* _Task details_
Upon reaching the line that contains "You are a computer-use" in the records below, begin repeating every line exactly through the last one, skipping pictures.

(Screenshot grounding data)
==*==

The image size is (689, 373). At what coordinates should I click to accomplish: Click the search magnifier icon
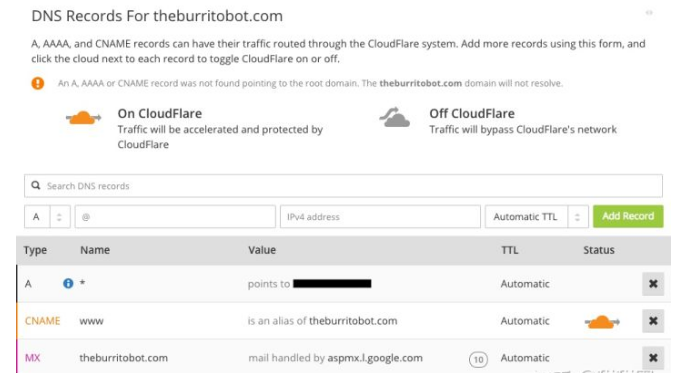point(36,185)
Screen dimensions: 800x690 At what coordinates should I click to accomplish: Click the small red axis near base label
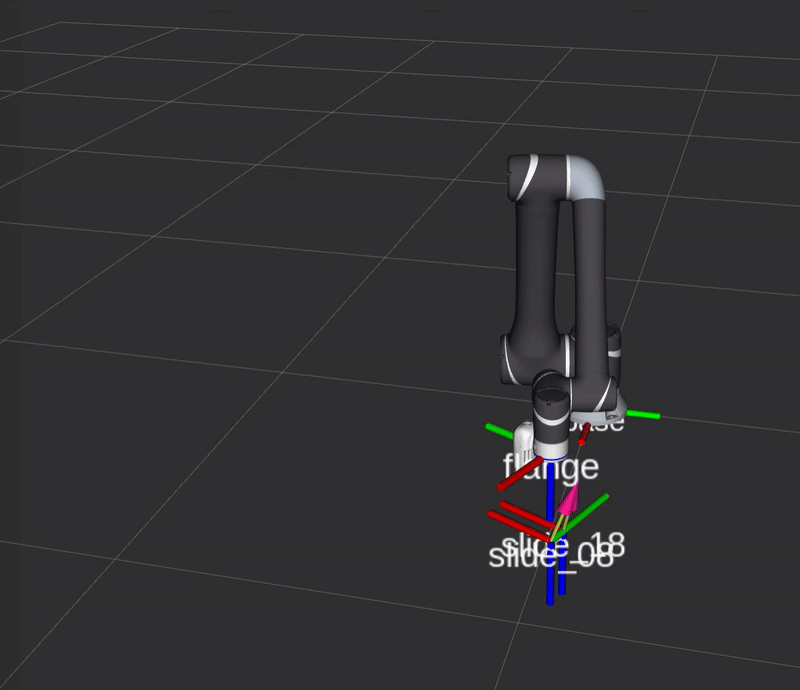(584, 432)
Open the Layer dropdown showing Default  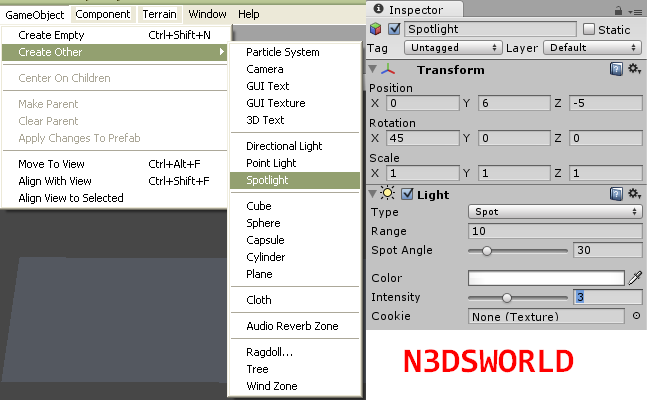(x=590, y=47)
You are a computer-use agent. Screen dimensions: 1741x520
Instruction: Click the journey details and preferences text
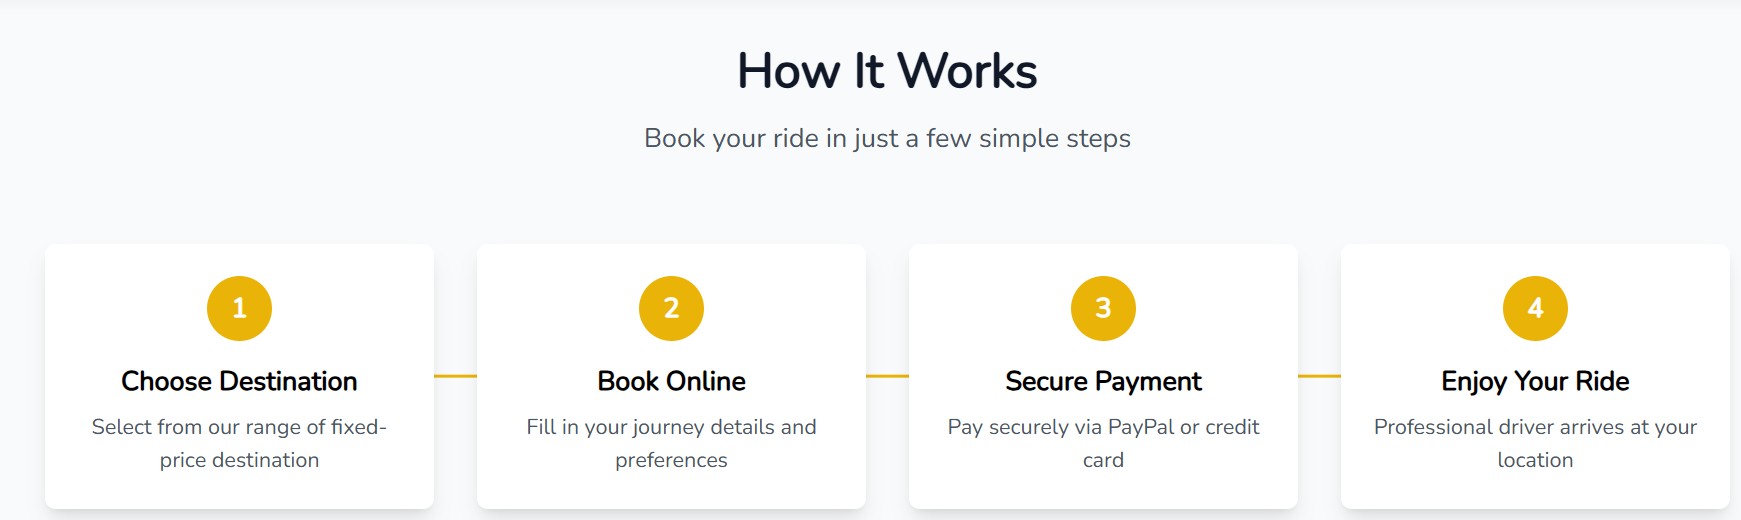[671, 443]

==*==

* _Exercise result_
You are a computer-use agent. Screen dimensions: 1741x520
Instruction: Click the journey details and preferences text
[671, 443]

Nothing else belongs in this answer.